Later, it was as Cashier that she lived and worked in Saunemin, voted in elections, collected her Army pension and moved in 1911 to the Illinois Soldiers’ and Sailors’ Home (now the Illinois Veterans Home) in Quincy.

She became Jennie Hodgers again only when she was transferred in 1913 to the former Watertown State Hospital near East Moline and psychiatrists forced her to wear female attire.

But while she was confined at Watertown, men from her old unit rallied to her defense, convincing the federal Pension Board to rule in 1914 that she could continue to collect her pension as Pvt. Albert D.J. Cashier.

And at the insistence of Saunemin residents, that was the name she was buried under — clad in her Civil War uniform — after her death in 1915.

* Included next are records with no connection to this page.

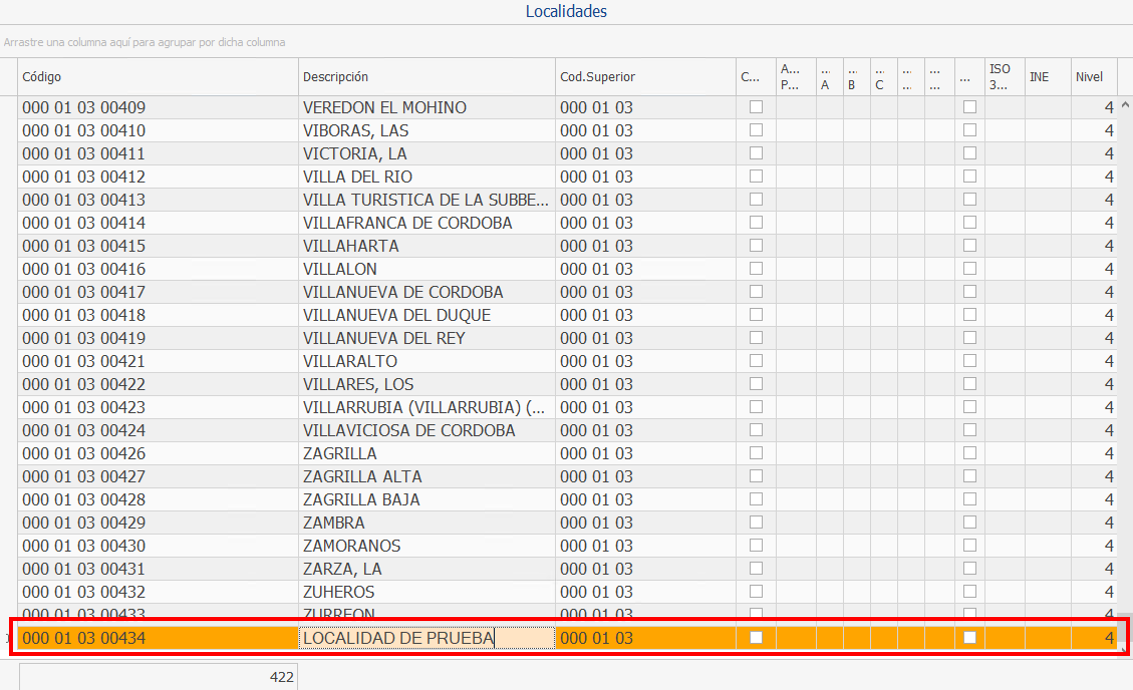Image resolution: width=1133 pixels, height=690 pixels.
Task: Select the ZUHEROS row description
Action: pos(427,592)
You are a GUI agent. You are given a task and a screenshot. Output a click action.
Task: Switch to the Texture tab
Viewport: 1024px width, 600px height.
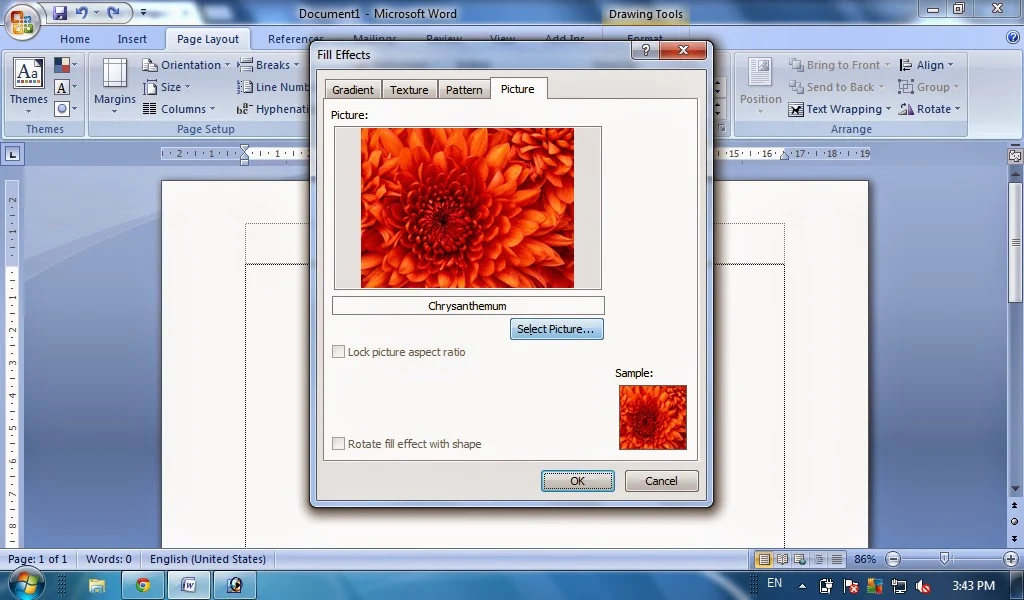coord(409,89)
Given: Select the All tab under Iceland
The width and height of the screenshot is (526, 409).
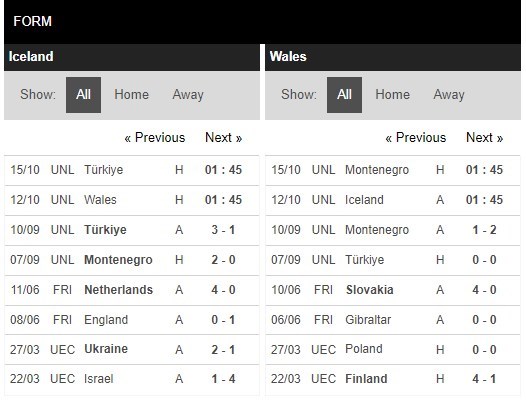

Interesting story about women who disguised themselves as men in order to fight in wars. About Jennie Hodgers, historians say she may have taken a male persona for economic rather than transsexual reasons:

As an illiterate immigrant girl, Hodgers could have found lawful employment only as a domestic servant. But in male disguise, she could work in factories or as a farmhand. At enlistment, Hodgers gave her occupation as “laborer, farmhand and shepherd.” A private in the Union army earned more than an agricultural worker.